Most educated adults read at a speed of 200–400 words per minute. Surely the simple answer to our toppling reading piles is simply to learn to read faster? It’s not a new idea: back in 1959, teacher Evelyn Wood published Reading Skills and later launched her Reading Dynamics training program. The story goes Wood could read at a speed of 2,700 words per minute. Her argument was simple: the way we read is inefficient.
You don’t have to look far to find claims of even faster reading. In 2007, Ann Jones read all 199,797 words of the final Harry Potter instalment in 47 minutes. That’s 4,251 words per minute. It would take an average reader 11 uninterrupted hours to read Harry Potter and the Deathly Hallows. The 1990 Guinness World Record book recognised Howard Berg as the fastest reader in the world. His reading was clocked at more than 25,000 words a minute.

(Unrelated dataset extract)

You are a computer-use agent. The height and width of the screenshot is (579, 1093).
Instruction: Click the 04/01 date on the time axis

How could such feats be possible? Speed reading techniques centre around a few key approaches. Firstly, you can simply skim read and focus only on important words – no surprises it’s faster to read if you skip over many of the words.
You can also learn not to spend time saying each word in your head (called sub-vocalisation). The argument goes this practice is simply a hangover from the way we learned to read – aloud. But when scientists got people to ‘turn off’ this little inner voice by humming while reading, their understanding of the text plummeted. Another technique involves trying to read groups of words, or potentially even whole pages in one mental snapshot (also called chunking), rather than labouring over words one-at-a-time.

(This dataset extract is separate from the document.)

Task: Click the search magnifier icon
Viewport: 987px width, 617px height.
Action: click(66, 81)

Other speed reading proponents argue one of the main reasons most of us read more slowly than we could, is the time it takes for our eyes to track each individual word on a page. There are a number of apps that purport to solve this problem by presenting only one word at a time in rapid sequence on a screen. This technique is known as Rapid Serial Visual Presentation (RSVP). But we’ve known for decades this approach limits our understanding of the text.
A further hindrance to reading speed is our habit of often going back and re-reading something we haven’t completely understood the first time – it’s called regression. Sounds like a big time-waster, doesn’t it? But prevent readers from being able to go back and re-read and once again, their comprehension of the text drops.
Research published late last year investigated decades of research into how we read and then applied that understanding to speed reading techniques. It turns out when you read faster, you are simply trading off between speed and accuracy. Sure, you can read faster, potentially much faster, but you may not understand much of what you read. And you may remember even less of it. Woody Allen makes the point well:
I took a speed-reading course and read War and Peace in twenty minutes. It involves Russia.
No quick fix
The main obstacle to speed reading turns out to be nothing to do with our speed of seeing words, but rather our ability to put words together into meaningful phrases. Scientists suggest unless you already know a lot about a topic, you’re unlikely to remember much of what you read at high speed. For example, they suggest Ann Jones couldn’t have read and understood the plot of Harry Potter nearly so quickly had she not read the rest of the series first.
Does that mean there’s nothing you can do to read more quickly? No, but it depends on what you’re reading and why. We can all become more effective skim readers – glossing over some parts of a text while focusing on other, more important bits. But reading this way is only ever likely to give us the gist of a text’s meaning.
Researchers suggest the best way to become a better reader is – no surprises here – to read more. And to read without being distracted by our phones, or anything else. We also need to improve our comprehension and vocabulary by reading a variety of different types and styles of writing. This is because the maximum speed we can move from one word to the next when reading is determined by how quickly we can recognise and understand the meaning of those words. The more varied the writing you read, the bigger your vocabulary.
Makes sense, and isn’t it lucky I have a big pile of books beside the bed just waiting to help me.